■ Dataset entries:
_ _ _ _ _
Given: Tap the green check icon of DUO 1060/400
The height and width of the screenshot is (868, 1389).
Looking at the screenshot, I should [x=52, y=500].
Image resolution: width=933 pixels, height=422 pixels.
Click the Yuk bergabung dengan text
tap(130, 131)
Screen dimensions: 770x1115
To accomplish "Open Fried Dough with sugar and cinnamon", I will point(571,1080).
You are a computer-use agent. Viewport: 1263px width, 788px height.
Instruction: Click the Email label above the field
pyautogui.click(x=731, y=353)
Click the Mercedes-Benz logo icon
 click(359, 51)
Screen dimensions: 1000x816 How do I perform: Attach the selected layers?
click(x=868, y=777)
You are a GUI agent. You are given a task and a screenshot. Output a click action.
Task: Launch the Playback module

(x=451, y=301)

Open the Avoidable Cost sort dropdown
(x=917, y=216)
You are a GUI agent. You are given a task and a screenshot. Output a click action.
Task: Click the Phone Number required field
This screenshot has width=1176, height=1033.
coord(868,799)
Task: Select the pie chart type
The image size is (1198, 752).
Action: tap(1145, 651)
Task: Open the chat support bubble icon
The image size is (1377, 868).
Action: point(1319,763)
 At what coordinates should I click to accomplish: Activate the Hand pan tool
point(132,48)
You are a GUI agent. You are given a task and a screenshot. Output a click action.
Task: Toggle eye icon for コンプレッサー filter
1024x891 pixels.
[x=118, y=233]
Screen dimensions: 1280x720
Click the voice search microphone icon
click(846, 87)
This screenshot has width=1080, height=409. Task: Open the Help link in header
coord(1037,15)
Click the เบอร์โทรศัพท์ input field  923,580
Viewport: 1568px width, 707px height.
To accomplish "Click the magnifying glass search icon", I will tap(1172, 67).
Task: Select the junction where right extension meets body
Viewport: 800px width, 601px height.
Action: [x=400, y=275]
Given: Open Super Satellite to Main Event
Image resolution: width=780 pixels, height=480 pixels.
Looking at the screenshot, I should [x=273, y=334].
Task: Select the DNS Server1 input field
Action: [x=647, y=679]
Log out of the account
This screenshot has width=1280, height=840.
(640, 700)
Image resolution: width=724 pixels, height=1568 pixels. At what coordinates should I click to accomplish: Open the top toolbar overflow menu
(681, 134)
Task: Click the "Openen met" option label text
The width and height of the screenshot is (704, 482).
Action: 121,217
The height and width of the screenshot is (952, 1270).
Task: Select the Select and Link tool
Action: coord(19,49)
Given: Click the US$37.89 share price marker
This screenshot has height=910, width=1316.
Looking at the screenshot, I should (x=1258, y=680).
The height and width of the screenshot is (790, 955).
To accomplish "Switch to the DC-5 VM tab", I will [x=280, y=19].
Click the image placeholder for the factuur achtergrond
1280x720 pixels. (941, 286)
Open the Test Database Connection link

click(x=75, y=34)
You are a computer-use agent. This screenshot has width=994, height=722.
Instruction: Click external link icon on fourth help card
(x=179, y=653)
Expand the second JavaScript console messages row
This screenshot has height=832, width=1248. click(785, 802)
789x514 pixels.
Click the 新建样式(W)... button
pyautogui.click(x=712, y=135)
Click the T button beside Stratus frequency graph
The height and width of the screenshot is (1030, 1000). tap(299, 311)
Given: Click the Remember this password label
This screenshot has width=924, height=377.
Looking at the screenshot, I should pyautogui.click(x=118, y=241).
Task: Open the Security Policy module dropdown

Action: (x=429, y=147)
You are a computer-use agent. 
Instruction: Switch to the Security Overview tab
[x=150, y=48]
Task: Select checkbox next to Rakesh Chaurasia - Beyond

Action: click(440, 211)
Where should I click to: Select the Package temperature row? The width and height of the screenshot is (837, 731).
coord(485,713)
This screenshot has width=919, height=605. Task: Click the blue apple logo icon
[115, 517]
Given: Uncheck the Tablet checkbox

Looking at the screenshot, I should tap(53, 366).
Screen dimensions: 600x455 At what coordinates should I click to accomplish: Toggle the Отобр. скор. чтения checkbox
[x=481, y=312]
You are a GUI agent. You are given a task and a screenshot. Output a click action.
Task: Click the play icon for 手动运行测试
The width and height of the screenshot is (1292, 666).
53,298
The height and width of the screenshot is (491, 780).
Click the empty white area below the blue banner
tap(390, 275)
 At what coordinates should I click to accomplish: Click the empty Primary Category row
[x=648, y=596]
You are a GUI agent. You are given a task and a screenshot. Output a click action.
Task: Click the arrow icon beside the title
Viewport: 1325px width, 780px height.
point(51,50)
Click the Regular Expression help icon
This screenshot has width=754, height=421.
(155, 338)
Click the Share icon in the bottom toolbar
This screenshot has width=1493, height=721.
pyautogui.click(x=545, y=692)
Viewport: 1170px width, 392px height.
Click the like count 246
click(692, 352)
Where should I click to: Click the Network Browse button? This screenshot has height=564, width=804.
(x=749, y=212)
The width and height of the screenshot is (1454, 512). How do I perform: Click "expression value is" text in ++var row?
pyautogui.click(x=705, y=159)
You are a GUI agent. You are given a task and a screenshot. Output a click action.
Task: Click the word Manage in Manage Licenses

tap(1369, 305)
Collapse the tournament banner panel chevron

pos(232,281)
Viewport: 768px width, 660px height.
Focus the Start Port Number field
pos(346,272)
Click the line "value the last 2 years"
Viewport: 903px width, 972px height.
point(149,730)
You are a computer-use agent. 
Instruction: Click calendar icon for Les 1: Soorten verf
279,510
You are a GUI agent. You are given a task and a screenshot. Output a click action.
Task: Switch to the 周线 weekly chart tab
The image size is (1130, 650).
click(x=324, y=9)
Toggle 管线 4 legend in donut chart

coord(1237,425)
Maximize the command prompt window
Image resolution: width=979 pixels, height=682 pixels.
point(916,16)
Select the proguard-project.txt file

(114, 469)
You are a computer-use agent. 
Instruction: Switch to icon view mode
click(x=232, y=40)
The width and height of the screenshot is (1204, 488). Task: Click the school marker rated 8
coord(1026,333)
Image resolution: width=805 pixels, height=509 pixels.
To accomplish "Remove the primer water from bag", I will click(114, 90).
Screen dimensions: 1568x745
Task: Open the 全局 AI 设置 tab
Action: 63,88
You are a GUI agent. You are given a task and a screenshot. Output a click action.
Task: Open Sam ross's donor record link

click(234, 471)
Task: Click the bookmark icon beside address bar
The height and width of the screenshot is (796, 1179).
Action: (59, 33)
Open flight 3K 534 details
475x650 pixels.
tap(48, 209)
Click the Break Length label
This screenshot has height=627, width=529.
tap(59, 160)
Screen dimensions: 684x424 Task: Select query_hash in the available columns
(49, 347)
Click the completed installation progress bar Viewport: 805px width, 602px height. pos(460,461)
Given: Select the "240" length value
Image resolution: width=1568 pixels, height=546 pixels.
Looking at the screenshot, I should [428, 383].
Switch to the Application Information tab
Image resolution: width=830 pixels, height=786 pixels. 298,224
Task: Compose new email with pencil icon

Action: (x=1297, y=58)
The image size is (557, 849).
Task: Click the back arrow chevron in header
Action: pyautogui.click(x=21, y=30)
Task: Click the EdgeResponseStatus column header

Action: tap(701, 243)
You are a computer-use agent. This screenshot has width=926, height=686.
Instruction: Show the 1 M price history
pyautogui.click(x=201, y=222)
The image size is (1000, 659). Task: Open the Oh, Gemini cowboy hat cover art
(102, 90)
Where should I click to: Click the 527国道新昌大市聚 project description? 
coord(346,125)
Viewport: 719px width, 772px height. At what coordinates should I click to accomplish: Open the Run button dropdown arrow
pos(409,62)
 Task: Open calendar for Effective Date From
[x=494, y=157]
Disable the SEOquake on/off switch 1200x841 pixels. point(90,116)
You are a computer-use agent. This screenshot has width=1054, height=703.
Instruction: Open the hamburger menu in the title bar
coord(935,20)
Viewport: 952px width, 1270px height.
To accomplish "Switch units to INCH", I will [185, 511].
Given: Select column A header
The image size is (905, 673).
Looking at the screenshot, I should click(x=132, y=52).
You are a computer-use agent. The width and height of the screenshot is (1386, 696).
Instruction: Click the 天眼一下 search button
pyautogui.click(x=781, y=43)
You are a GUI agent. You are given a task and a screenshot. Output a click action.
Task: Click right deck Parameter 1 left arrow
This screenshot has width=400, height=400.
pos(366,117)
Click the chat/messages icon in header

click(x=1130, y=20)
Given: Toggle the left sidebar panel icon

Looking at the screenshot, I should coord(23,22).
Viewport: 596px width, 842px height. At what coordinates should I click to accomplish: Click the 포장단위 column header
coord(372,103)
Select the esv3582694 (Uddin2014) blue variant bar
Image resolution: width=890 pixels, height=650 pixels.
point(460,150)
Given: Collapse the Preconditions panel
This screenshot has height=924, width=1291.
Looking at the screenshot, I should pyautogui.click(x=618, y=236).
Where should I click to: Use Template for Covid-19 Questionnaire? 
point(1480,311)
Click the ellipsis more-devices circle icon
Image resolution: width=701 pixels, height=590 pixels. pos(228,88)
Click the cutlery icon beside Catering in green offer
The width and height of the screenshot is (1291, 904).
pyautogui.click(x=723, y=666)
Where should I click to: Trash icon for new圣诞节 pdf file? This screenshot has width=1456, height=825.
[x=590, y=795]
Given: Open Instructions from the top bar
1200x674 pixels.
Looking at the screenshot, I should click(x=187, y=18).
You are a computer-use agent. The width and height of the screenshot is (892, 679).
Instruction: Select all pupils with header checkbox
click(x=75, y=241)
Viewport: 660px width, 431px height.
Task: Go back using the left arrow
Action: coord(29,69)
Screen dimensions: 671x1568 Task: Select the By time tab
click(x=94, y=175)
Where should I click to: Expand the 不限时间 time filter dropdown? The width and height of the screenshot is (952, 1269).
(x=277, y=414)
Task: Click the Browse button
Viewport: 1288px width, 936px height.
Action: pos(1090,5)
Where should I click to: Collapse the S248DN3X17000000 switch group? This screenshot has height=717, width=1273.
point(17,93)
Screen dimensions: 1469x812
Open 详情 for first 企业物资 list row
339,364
_ _ _ _ _
Write out exactly the lines between the start of the entries and the line containing "Screen dimensions: 770x1115", including that line and the first one.

Given: Tap the green check icon of DUO 1060/400
The height and width of the screenshot is (868, 1389).
Looking at the screenshot, I should [x=52, y=500].
Image resolution: width=933 pixels, height=422 pixels.
Click the Yuk bergabung dengan text
tap(130, 131)
Screen dimensions: 770x1115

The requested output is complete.